The event appears to be a way for Sarkozy to reconcile with magistrates and the detention services, whom he had strongly criticised last February after the murder of Laetitia Parrais, an 18 year-old girl who was killed and then cut into pieces. The accused murderer already had 13 convictions and had been released after he served his last sentence in February 2010. The President considered it unacceptable that the legal system had allowed the release of this man, using this sordid event to support arguments for his campaign in favour of more stringent penal sanctions against delinquents and recidivism. This direct reproach to the judicial system was perceived as unfair by judges who, quite unusually, went on strike to denounce what was deemed as an unacceptable statement prompted by populist motives.
During his visit, the President expressed his "support, gratitude and appreciation for the courageous work" done by those who, a few months before, were still the target of his fierce criticism. He went on: "Our magistrates are doing a remarkable job in difficult conditions; their decisions have to be better implemented". He expressed similar support to reintegration and probation counsellors (conseillers d'insertion et de probation); this statement contrasted with the sacking of the head of this counsellors department following the death of L. Parrais earlier this year.
Larger detention capacity for a more diverse criminality
Sarkozy also announced his intention to see sentences applied more quickly. One flagship measure is the creation of 30,000 new prison places by 2017, thereby raising France's detention capacity to 80,000. 6,000 prison places have been created since 2007.
One of the objectives is to "diversify the facilities": recidivists should be separated from "first-time offenders". To this end, the President foresees the "rapid establishment of prisons for those condemned to short sentences and who do not represent any particular threat". The Justice Minister, Michel Mercier, plans to have these new detention centres "either built on military properties or located in premises which the Ministry of Defence does not use any more".
To prevent reoffending, Sarkozy has announced that three new detention centres will be used to evaluate detainees prior to and after sentencing so as to assess their level of dangerousness. 1,600 persons are expected to be "evaluated" each year.
Information-sharing is also on Sarkozy's agenda: "There should be a connection between the police's information gathering mechanism, and that of the gendarmerie, of the judiciary, of detention centres and of reintegration and probation centres".
"Strict discipline to cut off the cycle of delinquency"
Finally, regarding recidivism, Sarkozy considers that "under-aged delinquents from 2011 differ from those in 1945: they are younger and more violent when they commit a crime for the first time". To tackle this issue, the President announced the creation of 20 closed educational centres, in the same vein as those launched in 2002. The concept of youth violence has been challenged with the argument that, rather than behaviour, it is the understanding of crime which has changed.

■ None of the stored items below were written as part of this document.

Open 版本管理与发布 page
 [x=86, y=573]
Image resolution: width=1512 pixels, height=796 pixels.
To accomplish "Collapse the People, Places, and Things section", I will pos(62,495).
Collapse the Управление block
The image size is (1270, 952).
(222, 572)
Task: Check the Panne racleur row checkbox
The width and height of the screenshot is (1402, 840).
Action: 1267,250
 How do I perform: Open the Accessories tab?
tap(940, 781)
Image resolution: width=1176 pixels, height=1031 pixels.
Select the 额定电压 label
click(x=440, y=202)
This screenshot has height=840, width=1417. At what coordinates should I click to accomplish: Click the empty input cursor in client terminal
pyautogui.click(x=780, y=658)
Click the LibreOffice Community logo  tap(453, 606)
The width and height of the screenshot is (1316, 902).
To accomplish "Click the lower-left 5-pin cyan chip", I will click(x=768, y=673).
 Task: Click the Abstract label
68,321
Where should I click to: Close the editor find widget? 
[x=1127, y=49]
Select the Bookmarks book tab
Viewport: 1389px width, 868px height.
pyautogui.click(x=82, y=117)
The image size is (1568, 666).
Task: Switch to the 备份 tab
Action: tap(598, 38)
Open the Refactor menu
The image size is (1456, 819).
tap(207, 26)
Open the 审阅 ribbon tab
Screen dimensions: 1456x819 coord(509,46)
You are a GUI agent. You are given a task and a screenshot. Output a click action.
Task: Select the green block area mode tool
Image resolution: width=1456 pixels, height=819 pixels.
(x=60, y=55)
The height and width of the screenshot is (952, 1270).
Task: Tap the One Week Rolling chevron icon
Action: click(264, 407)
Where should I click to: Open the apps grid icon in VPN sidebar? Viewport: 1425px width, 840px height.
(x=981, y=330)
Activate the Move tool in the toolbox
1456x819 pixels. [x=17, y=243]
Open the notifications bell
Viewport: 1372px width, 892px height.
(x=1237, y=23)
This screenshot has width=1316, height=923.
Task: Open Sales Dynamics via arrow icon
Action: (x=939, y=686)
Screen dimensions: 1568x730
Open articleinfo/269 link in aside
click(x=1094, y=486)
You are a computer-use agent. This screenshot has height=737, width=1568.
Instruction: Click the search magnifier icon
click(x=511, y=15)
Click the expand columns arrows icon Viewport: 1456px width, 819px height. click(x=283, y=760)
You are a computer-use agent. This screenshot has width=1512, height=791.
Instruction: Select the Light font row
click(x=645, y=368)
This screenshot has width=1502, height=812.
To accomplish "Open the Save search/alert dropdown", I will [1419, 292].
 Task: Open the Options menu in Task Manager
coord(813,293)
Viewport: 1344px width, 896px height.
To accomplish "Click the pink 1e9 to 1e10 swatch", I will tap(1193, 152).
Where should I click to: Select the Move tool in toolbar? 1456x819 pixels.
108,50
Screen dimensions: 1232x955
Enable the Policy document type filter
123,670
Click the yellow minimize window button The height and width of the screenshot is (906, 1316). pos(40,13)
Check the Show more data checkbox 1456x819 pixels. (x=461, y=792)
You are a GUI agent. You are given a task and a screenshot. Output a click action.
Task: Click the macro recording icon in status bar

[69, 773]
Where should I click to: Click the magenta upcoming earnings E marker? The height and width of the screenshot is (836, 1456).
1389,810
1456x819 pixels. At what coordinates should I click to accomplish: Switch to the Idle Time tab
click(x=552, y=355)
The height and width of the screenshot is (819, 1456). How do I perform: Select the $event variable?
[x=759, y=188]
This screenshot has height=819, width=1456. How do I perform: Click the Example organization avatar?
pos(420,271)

The economist Betrand Rothé recently made the point  that if current legal frameworks were applied to what was considered as petty crime some decades ago, unruly kids would have been sentenced to jail.
Sarkozy has also expressed his support for the legal proposal made by the MP Eric Ciotti: working rehabilitation programmes for young delinquents, supervised by the military. All these measures should be adopted by the end of the parliamentary term of office.
This article is based on an article published in French on the online version of Le Monde, Sarkozy veut 30 000 places de prison en plus d'ici 2017, by Franck Johannes and Arnaud Leparmentier.
 See Bertrand Rothé (2009) Lebrac, trois mois de prison, Seuil.